Putting the password on the line is obviously less private than the `*` prompt, so only do this if you're comfortable with that.

## Troubleshooting

**"Network path not found"** — TCP 445 isn't reaching Samba. 95% of the time it's the firewall zone (step 5). Confirm with:

```powershell
Test-NetConnection 192.168.122.1 -Port 445
```

If that's `False`, fix the zone. If it's `True`, the path is fine and the problem is auth.
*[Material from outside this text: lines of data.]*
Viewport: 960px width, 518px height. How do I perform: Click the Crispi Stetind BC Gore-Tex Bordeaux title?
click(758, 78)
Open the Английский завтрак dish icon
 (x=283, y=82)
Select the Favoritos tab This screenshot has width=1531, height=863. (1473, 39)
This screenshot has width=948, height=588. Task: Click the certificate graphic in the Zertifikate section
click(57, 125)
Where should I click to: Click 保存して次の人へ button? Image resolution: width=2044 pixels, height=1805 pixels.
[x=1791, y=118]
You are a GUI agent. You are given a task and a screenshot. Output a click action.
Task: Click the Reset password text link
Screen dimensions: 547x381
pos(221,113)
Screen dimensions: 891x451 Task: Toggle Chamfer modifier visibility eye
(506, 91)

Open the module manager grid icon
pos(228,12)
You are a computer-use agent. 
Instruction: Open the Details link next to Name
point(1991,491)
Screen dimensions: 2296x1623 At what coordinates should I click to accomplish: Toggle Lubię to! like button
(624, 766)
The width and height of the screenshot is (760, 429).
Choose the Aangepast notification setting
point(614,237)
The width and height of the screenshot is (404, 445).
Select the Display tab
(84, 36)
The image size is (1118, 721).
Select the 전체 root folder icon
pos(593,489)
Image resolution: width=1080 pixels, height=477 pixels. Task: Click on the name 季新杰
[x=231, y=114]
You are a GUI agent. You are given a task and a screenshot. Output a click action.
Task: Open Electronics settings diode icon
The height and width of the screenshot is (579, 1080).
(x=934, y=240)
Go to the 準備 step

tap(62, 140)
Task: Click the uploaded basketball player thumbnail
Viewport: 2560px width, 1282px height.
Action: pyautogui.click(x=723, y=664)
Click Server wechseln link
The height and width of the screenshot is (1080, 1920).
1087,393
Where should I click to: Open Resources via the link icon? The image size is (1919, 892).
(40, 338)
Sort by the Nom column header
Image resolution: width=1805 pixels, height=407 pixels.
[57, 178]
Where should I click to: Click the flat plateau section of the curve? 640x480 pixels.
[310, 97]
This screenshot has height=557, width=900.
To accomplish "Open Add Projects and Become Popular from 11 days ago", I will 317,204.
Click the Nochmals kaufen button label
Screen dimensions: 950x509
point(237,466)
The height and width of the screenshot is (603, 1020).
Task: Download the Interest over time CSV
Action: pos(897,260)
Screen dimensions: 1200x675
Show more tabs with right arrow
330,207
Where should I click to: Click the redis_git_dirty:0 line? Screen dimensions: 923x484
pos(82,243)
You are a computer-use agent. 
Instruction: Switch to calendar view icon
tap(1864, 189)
**"Access denied" after successful connection** — the user exists but doesn't match what Samba expects. Re-run `smbpasswd -a "$USER"` on Fedora, then in the VM:

```powershell
net use * /delete /y
cmdkey /delete:192.168.122.1
net use Z: \\192.168.122.1\vmshare /user:jack *
```

**Can read but not write** — SELinux context is wrong, or the share is `read only = yes`. Re-run:

```bash
sudo semanage fcontext -a -t samba_share_t "$HOME/vm-share(/.*)?"
sudo restorecon -R ~/vm-share
```

And confirm your `smb.conf` entry has `read only = no`.

**"Multiple connections to a server by the same user"** — Windows already has a connection (even an expired one) to that host with different credentials. Clean it with `net use * /delete /y` and try again.

## Security note

This setup is deliberately loose — password-only auth, SMB on your host, no encryption forced. Fine for an isolated lab network (`192.168.122.0/24` is NAT'd and not reachable from outside). For anything real, force SMB3 encryption in `[global]` with `server smb encrypt = required`, use stronger passwords, and consider per-share `hosts allow = 192.168.122.0/24`. For a temporary lab file-drop, the defaults are fine.